The evenings of my youth smelt of Jazz aftershave and tasted of Jack Daniels poured over chinkles of ice. Nothing much mattered except good lipstick, mascara, big hair and reciprocated urges. Thursdays officially marked the beginning of the weekend, when my friend Gina and I would see if we could club solidly for three nights in a row. I always think of Gina as my sophisticated side-kick – she really could suck the crème from an egg without smearing her lipstick. She always looked stunning in Miss Selfridge black lycra mini dresses and six-inch stilettos, whereas I preferred tight belted baggy trousers from Top Shop and ballerina pumps; she liked to pose, and I liked to dance. We were a good team, she could immediately attract and I would do the chatting.

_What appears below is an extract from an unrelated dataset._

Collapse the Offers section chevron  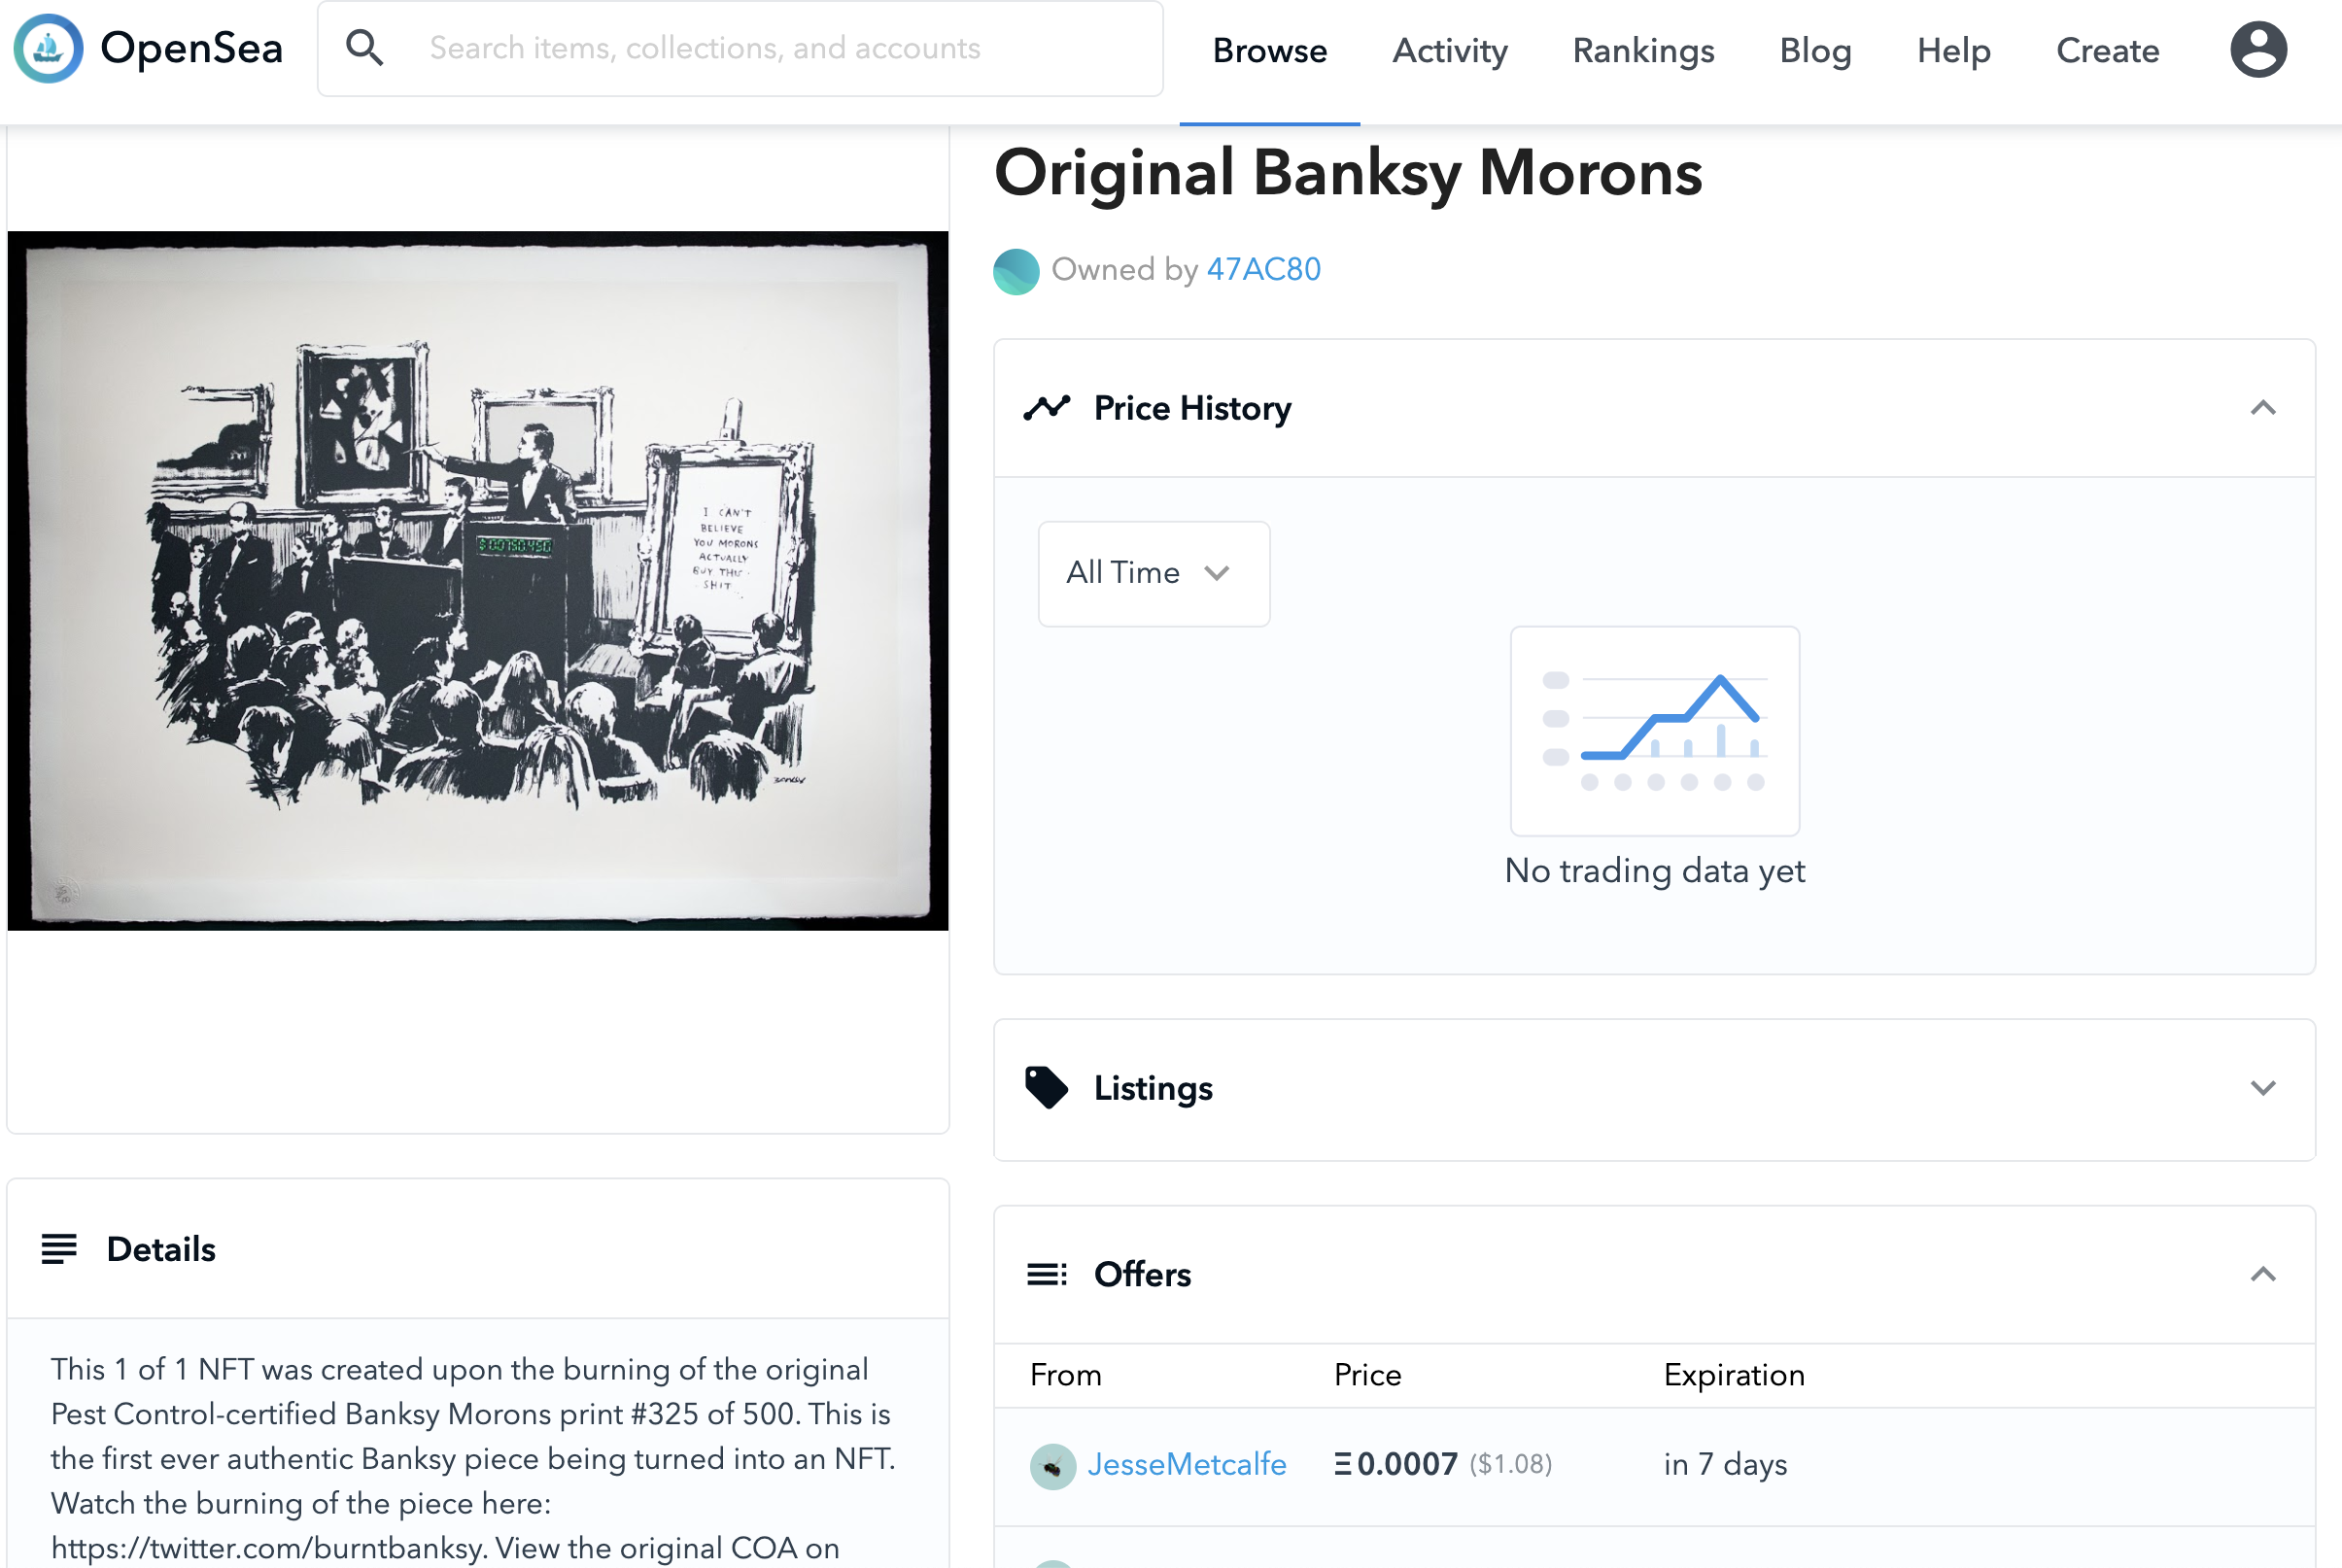2263,1274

We never used to eat before going out, perhaps we’d share extra strong mints and a squirt of Goldspot spray in the back of the cab before we arrived at the club, but we’d usually be too hyped to eat food.

Anyhow, one night Gina had been force-fed a curry before coming out and she said that her stomach felt a bit grumbly but reckoned she’d feel better after a drink… so she drank… half a bottle of Piper Heidsieck Champagne, four glasses of house white, and two Crème de menthes [looks like washing up liquid, but pretty with a pink cocktail umbrella]. We left the club at about 2am and there were no cabs left, but I never minded walking home, I liked to burn off the buzz. Half way home and Gina began to complain that she needed the loo really badly. She was desperate. Busting. So although it meant taking a short-cut through a really dodgy estate, I said we could probably use the loos on the platform at the railway station. By the time we got there I also wanted to go, and being faster on foot than she, I dashed into the only working cubicle. Big mistake. When I came out something terrible had happened. On platform 2 of the railway station there was a perfectly round cow-pat. Still steaming. Very odd because we were in town. And Gina must have been knocked over by the cow because she was crouching on the floor staggering to get up….
Oh happy days. No CCTV back then. Only the station manager to contend with.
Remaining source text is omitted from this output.